[START Extracted records]

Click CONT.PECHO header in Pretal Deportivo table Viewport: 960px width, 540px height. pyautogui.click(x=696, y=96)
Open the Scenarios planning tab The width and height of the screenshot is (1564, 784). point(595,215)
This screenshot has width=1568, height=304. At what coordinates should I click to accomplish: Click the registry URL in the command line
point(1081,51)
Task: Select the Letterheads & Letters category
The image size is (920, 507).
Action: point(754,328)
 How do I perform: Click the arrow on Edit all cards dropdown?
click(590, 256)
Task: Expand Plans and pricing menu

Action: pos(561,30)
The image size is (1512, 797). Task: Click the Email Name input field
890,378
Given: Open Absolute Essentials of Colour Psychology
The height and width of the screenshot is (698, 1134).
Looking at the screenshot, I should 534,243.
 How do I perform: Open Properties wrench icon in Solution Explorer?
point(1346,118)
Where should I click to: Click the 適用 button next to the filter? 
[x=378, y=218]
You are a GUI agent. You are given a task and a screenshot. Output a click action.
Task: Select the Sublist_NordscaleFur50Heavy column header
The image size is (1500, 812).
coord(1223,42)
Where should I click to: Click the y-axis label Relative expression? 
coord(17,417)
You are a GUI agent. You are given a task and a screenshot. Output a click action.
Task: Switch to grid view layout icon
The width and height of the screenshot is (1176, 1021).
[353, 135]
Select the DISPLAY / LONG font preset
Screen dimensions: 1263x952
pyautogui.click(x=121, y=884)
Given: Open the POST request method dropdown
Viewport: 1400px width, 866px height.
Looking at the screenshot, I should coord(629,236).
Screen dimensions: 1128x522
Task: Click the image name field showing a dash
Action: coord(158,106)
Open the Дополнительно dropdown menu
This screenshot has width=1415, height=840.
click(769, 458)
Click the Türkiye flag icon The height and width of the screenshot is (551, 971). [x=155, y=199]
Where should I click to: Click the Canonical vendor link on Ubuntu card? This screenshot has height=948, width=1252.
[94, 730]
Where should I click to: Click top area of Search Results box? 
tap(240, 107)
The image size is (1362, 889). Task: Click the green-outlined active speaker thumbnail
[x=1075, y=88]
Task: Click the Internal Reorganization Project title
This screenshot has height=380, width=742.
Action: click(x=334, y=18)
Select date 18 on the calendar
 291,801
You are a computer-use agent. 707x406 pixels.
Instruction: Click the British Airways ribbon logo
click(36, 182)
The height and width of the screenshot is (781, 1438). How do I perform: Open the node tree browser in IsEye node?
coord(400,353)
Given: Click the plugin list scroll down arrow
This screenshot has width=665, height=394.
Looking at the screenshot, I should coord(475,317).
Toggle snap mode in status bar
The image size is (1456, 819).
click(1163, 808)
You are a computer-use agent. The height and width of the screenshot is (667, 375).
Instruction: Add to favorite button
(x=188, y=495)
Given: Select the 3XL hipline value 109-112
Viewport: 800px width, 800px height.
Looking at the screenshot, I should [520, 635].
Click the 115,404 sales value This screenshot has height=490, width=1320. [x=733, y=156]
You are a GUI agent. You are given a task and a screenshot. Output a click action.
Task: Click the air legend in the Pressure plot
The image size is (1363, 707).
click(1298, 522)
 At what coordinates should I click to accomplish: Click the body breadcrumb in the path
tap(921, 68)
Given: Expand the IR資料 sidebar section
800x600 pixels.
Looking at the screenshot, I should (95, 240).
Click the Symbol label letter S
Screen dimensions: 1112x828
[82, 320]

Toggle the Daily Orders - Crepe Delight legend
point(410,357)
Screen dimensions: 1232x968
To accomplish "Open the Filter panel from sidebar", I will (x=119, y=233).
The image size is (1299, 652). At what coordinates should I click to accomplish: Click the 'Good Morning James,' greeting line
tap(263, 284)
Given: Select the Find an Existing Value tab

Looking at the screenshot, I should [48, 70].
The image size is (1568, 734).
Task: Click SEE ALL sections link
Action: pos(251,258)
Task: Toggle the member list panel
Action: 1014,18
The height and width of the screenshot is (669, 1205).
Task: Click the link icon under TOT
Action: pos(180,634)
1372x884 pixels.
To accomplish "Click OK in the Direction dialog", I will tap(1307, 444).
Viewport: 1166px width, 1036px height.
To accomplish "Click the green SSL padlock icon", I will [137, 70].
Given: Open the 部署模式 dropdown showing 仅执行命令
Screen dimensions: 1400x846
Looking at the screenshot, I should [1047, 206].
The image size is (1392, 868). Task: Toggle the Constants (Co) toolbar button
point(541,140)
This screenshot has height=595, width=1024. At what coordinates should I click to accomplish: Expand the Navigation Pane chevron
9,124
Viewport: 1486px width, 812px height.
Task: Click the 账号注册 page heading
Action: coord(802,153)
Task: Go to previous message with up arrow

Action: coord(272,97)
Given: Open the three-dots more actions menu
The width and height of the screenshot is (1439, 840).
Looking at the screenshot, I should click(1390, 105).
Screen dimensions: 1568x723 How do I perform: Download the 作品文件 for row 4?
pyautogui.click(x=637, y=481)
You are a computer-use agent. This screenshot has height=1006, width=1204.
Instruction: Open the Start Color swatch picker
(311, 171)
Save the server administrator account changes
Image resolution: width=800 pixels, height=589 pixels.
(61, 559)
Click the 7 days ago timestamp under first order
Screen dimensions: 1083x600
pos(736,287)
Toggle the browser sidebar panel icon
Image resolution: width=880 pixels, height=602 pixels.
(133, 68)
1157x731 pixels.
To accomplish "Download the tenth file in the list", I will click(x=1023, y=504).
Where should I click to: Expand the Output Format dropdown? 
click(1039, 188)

[END Extracted records]

#### Task brief
Can you put every line of the listing above into a numbered list, leaving out the blank lines?

#### Result of this exercise
1. Click CONT.PECHO header in Pretal Deportivo table Viewport: 960px width, 540px height. pyautogui.click(x=696, y=96)
2. Open the Scenarios planning tab The width and height of the screenshot is (1564, 784). point(595,215)
3. This screenshot has width=1568, height=304. At what coordinates should I click to accomplish: Click the registry URL in the command line
4. point(1081,51)
5. Task: Select the Letterheads & Letters category
6. The image size is (920, 507).
7. Action: point(754,328)
8.  How do I perform: Click the arrow on Edit all cards dropdown?
9. click(590, 256)
10. Task: Expand Plans and pricing menu
11. Action: pos(561,30)
12. The image size is (1512, 797). Task: Click the Email Name input field
13. 890,378
14. Given: Open Absolute Essentials of Colour Psychology
15. The height and width of the screenshot is (698, 1134).
16. Looking at the screenshot, I should 534,243.
17.  How do I perform: Open Properties wrench icon in Solution Explorer?
18. point(1346,118)
19. Where should I click to: Click the 適用 button next to the filter? 
20. [x=378, y=218]
21. You are a GUI agent. You are given a task and a screenshot. Output a click action.
22. Task: Select the Sublist_NordscaleFur50Heavy column header
23. The image size is (1500, 812).
24. coord(1223,42)
25. Where should I click to: Click the y-axis label Relative expression? 
26. coord(17,417)
27. You are a GUI agent. You are given a task and a screenshot. Output a click action.
28. Task: Switch to grid view layout icon
29. The width and height of the screenshot is (1176, 1021).
30. [353, 135]
31. Select the DISPLAY / LONG font preset
32. Screen dimensions: 1263x952
33. pyautogui.click(x=121, y=884)
34. Given: Open the POST request method dropdown
35. Viewport: 1400px width, 866px height.
36. Looking at the screenshot, I should coord(629,236).
37. Screen dimensions: 1128x522
38. Task: Click the image name field showing a dash
39. Action: coord(158,106)
40. Open the Дополнительно dropdown menu
41. This screenshot has width=1415, height=840.
42. click(769, 458)
43. Click the Türkiye flag icon The height and width of the screenshot is (551, 971). [x=155, y=199]
44. Where should I click to: Click the Canonical vendor link on Ubuntu card? This screenshot has height=948, width=1252.
45. [94, 730]
46. Where should I click to: Click top area of Search Results box? 
47. tap(240, 107)
48. The image size is (1362, 889). Task: Click the green-outlined active speaker thumbnail
49. [x=1075, y=88]
50. Task: Click the Internal Reorganization Project title
51. This screenshot has height=380, width=742.
52. Action: click(x=334, y=18)
53. Select date 18 on the calendar
54.  291,801
55. You are a computer-use agent. 707x406 pixels.
56. Instruction: Click the British Airways ribbon logo
57. click(36, 182)
58. The height and width of the screenshot is (781, 1438). How do I perform: Open the node tree browser in IsEye node?
59. coord(400,353)
60. Given: Click the plugin list scroll down arrow
61. This screenshot has width=665, height=394.
62. Looking at the screenshot, I should coord(475,317).
63. Toggle snap mode in status bar
64. The image size is (1456, 819).
65. click(1163, 808)
66. You are a computer-use agent. The height and width of the screenshot is (667, 375).
67. Instruction: Add to favorite button
68. (x=188, y=495)
69. Given: Select the 3XL hipline value 109-112
70. Viewport: 800px width, 800px height.
71. Looking at the screenshot, I should [520, 635].
72. Click the 115,404 sales value This screenshot has height=490, width=1320. [x=733, y=156]
73. You are a GUI agent. You are given a task and a screenshot. Output a click action.
74. Task: Click the air legend in the Pressure plot
75. The image size is (1363, 707).
76. click(1298, 522)
77.  At what coordinates should I click to accomplish: Click the body breadcrumb in the path
78. tap(921, 68)
79. Given: Expand the IR資料 sidebar section
80. 800x600 pixels.
81. Looking at the screenshot, I should (95, 240).
82. Click the Symbol label letter S
83. Screen dimensions: 1112x828
84. [82, 320]
85. Toggle the Daily Orders - Crepe Delight legend
86. point(410,357)
87. Screen dimensions: 1232x968
88. To accomplish "Open the Filter panel from sidebar", I will (x=119, y=233).
89. The image size is (1299, 652). At what coordinates should I click to accomplish: Click the 'Good Morning James,' greeting line
90. tap(263, 284)
91. Given: Select the Find an Existing Value tab
92. Looking at the screenshot, I should [48, 70].
93. The image size is (1568, 734).
94. Task: Click SEE ALL sections link
95. Action: pos(251,258)
96. Task: Toggle the member list panel
97. Action: 1014,18
98. The height and width of the screenshot is (669, 1205).
99. Task: Click the link icon under TOT
100. Action: pos(180,634)
101. 1372x884 pixels.
102. To accomplish "Click OK in the Direction dialog", I will tap(1307, 444).
103. Viewport: 1166px width, 1036px height.
104. To accomplish "Click the green SSL padlock icon", I will [137, 70].
105. Given: Open the 部署模式 dropdown showing 仅执行命令
106. Screen dimensions: 1400x846
107. Looking at the screenshot, I should [1047, 206].
108. The image size is (1392, 868). Task: Toggle the Constants (Co) toolbar button
109. point(541,140)
110. This screenshot has height=595, width=1024. At what coordinates should I click to accomplish: Expand the Navigation Pane chevron
111. 9,124
112. Viewport: 1486px width, 812px height.
113. Task: Click the 账号注册 page heading
114. Action: coord(802,153)
115. Task: Go to previous message with up arrow
116. Action: coord(272,97)
117. Given: Open the three-dots more actions menu
118. The width and height of the screenshot is (1439, 840).
119. Looking at the screenshot, I should click(1390, 105).
120. Screen dimensions: 1568x723 How do I perform: Download the 作品文件 for row 4?
121. pyautogui.click(x=637, y=481)
122. You are a computer-use agent. This screenshot has height=1006, width=1204.
123. Instruction: Open the Start Color swatch picker
124. (311, 171)
125. Save the server administrator account changes
126. Image resolution: width=800 pixels, height=589 pixels.
127. (61, 559)
128. Click the 7 days ago timestamp under first order
129. Screen dimensions: 1083x600
130. pos(736,287)
131. Toggle the browser sidebar panel icon
132. Image resolution: width=880 pixels, height=602 pixels.
133. (133, 68)
134. 1157x731 pixels.
135. To accomplish "Download the tenth file in the list", I will click(x=1023, y=504).
136. Where should I click to: Expand the Output Format dropdown? 
137. click(1039, 188)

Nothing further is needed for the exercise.